What is service discovery?
What is service discovery?
Automatically finding the network location (host:port) of a service instance at runtime. Needed because instances scale up/down, move, or die.
Core building blocks
-
Naming: a stable service name (e.g.,
orders.svc
). - Registration: instances announce themselves (or are registered by the platform).
- Health + heartbeats: keep the registry accurate.
- Lookup + load‑balancing: clients resolve name → instance(s) and pick one.
- Change propagation: clients update when instances change (watch/TTL).
Patterns
1) DNS‑based discovery (simple, ubiquitous)
- How it works: Each service has a DNS name (A/AAAA/SRV records). Clients resolve via DNS; TTL controls caching.
- Pros: Minimal moving parts, works everywhere (Kubernetes, clouds).
- Cons: Coarse health awareness; TTL staleness; limited metadata.
- Use when: Platform already gives reliable DNS (Kubernetes CoreDNS, AWS Cloud Map, Consul DNS).
2) Registry‑based discovery (service registry)
-
How it works: A registry (Consul, Eureka, etcd, Zookeeper) stores live instances.
- Self‑registration: instances register/deregister themselves.
- Third‑party registration: sidecar/agent (or orchestrator) registers on behalf of instances.
-
Lookup styles:
- Client‑side discovery: client queries registry and load balances (Ribbon, Spring Cloud LoadBalancer).
- Server‑side discovery: client calls a stable VIP/gateway; a smart LB (Envoy/NGINX/ALB) consults the registry.
- Pros: Health‑aware, rich metadata (version, zone), quick updates.
- Cons: Extra component to run; need HA for the registry.
3) Platform‑native discovery (Kubernetes)
-
How it works:
Service
objects provide stable virtual IPs & DNS (orders.default.svc.cluster.local
).
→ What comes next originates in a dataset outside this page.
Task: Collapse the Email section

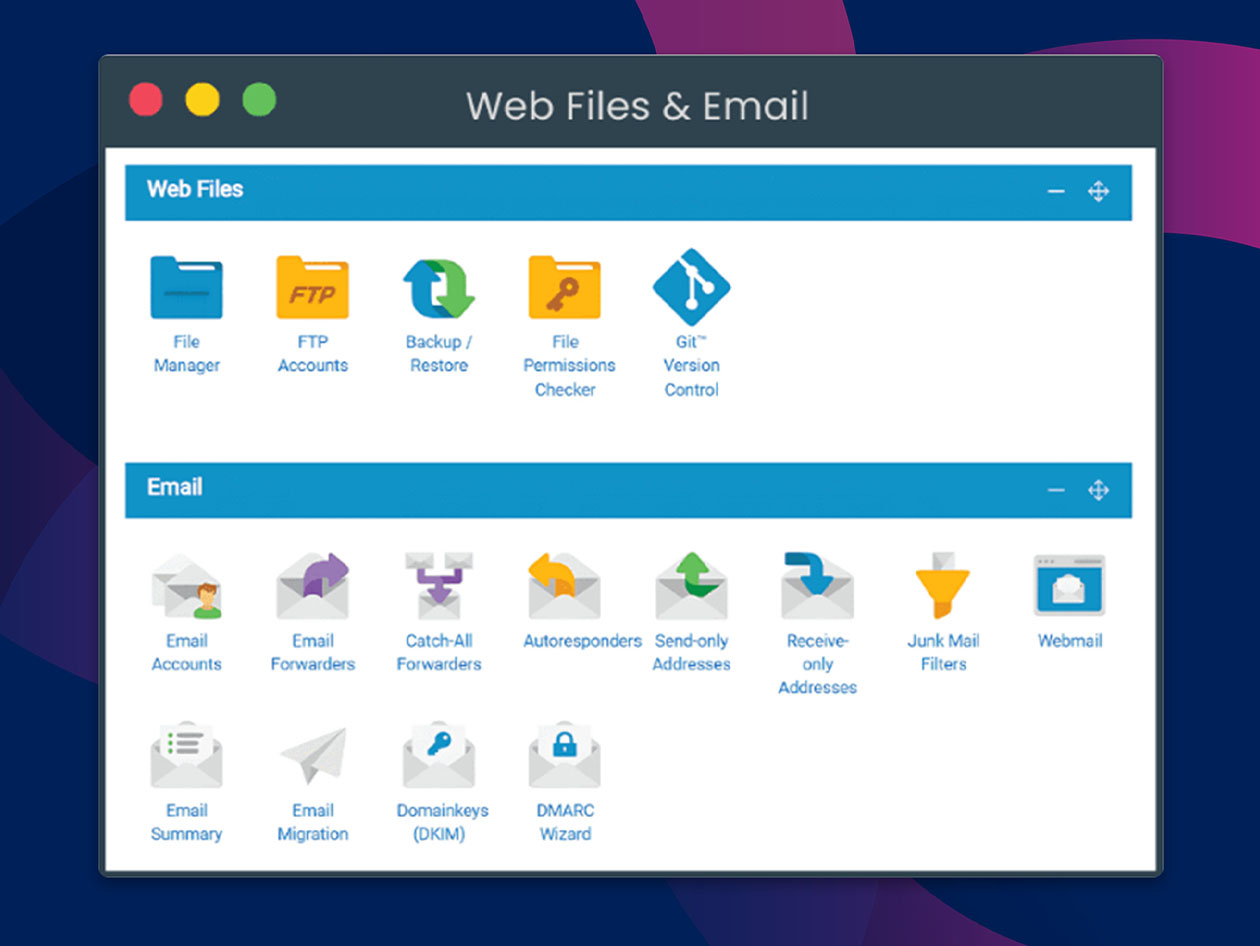Action: coord(1054,490)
Endpoints update automatically as Pods change. -
Add‑ons:
-
Headless Services (
ClusterIP: None
) expose Pod IPs for client‑side LB. - Service Mesh (Istio/Linkerd): sidecar proxies + control plane provide discovery + retries, mTLS, traffic policy.
-
Headless Services (
- Pros: Built‑in, automated, integrates health/readiness.
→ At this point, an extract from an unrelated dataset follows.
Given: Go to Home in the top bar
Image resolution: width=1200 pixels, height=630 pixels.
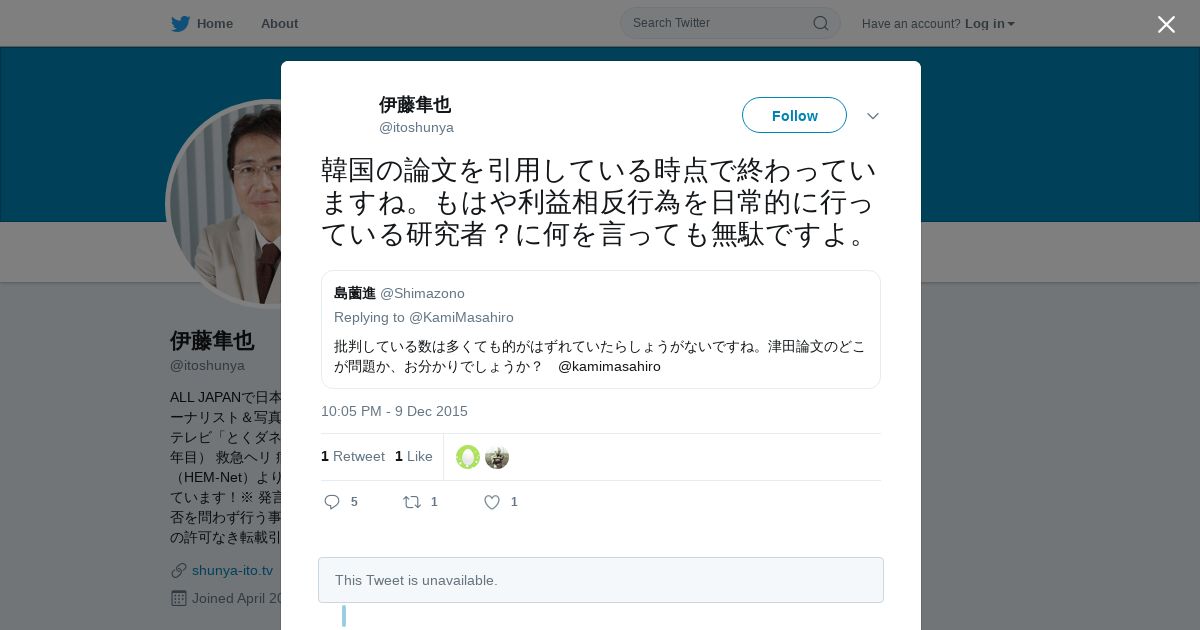Looking at the screenshot, I should point(215,24).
- Cons: K8s‑specific; cross‑cluster/multi‑region needs extra tooling (Gateway API, mesh, Global DNS).
4) Cloud‑managed discovery
- Examples: AWS Cloud Map + App Mesh, AWS ALB/NLB target groups, Azure App Gateway + Service Fabric, GCP Service Directory + Traffic Director.
- Pros: Managed control plane, integrates with cloud LBs & IAM.
- Cons: Cloud lock‑in; hybrid portability needs adapters.
Operational patterns & best practices
- Health checks: Use readiness (for routing) vs liveness (for restarts). Don’t route to unready instances.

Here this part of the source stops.